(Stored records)
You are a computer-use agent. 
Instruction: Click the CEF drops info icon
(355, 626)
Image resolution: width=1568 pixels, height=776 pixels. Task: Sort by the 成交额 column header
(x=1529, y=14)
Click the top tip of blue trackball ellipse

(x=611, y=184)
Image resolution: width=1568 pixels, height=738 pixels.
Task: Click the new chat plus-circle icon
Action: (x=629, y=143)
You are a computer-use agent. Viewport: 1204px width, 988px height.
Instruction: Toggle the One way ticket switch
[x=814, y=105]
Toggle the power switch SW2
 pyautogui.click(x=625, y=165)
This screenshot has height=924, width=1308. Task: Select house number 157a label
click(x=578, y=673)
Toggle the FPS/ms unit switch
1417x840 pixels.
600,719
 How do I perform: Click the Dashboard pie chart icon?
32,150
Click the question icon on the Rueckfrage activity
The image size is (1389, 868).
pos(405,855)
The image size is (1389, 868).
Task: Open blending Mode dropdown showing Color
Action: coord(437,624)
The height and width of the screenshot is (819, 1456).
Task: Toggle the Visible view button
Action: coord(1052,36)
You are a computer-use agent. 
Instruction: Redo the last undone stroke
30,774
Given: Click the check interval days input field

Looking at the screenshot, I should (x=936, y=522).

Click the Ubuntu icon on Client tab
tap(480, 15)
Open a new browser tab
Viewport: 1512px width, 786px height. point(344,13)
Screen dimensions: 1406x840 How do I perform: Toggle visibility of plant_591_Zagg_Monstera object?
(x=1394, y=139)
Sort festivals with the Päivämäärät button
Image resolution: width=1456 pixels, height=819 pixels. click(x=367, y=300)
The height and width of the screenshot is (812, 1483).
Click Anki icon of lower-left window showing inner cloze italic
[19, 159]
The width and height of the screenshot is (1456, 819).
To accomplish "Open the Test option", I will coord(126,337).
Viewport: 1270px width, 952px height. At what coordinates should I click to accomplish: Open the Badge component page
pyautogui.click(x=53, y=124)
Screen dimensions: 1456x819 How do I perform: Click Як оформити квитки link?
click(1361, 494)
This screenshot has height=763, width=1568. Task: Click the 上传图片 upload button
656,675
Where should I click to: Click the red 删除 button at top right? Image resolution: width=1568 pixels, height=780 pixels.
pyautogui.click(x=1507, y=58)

Assignment: Every record above is to be copied out again exactly as written.

Task response:
You are a computer-use agent. 
Instruction: Click the CEF drops info icon
(355, 626)
Image resolution: width=1568 pixels, height=776 pixels. Task: Sort by the 成交额 column header
(x=1529, y=14)
Click the top tip of blue trackball ellipse

(x=611, y=184)
Image resolution: width=1568 pixels, height=738 pixels.
Task: Click the new chat plus-circle icon
Action: (x=629, y=143)
You are a computer-use agent. Viewport: 1204px width, 988px height.
Instruction: Toggle the One way ticket switch
[x=814, y=105]
Toggle the power switch SW2
 pyautogui.click(x=625, y=165)
This screenshot has height=924, width=1308. Task: Select house number 157a label
click(x=578, y=673)
Toggle the FPS/ms unit switch
1417x840 pixels.
600,719
 How do I perform: Click the Dashboard pie chart icon?
32,150
Click the question icon on the Rueckfrage activity
The image size is (1389, 868).
pos(405,855)
The image size is (1389, 868).
Task: Open blending Mode dropdown showing Color
Action: coord(437,624)
The height and width of the screenshot is (819, 1456).
Task: Toggle the Visible view button
Action: coord(1052,36)
You are a computer-use agent. 
Instruction: Redo the last undone stroke
30,774
Given: Click the check interval days input field

Looking at the screenshot, I should (x=936, y=522).

Click the Ubuntu icon on Client tab
tap(480, 15)
Open a new browser tab
Viewport: 1512px width, 786px height. point(344,13)
Screen dimensions: 1406x840 How do I perform: Toggle visibility of plant_591_Zagg_Monstera object?
(x=1394, y=139)
Sort festivals with the Päivämäärät button
Image resolution: width=1456 pixels, height=819 pixels. click(x=367, y=300)
The height and width of the screenshot is (812, 1483).
Click Anki icon of lower-left window showing inner cloze italic
[19, 159]
The width and height of the screenshot is (1456, 819).
To accomplish "Open the Test option", I will coord(126,337).
Viewport: 1270px width, 952px height. At what coordinates should I click to accomplish: Open the Badge component page
pyautogui.click(x=53, y=124)
Screen dimensions: 1456x819 How do I perform: Click Як оформити квитки link?
click(1361, 494)
This screenshot has height=763, width=1568. Task: Click the 上传图片 upload button
656,675
Where should I click to: Click the red 删除 button at top right? Image resolution: width=1568 pixels, height=780 pixels.
pyautogui.click(x=1507, y=58)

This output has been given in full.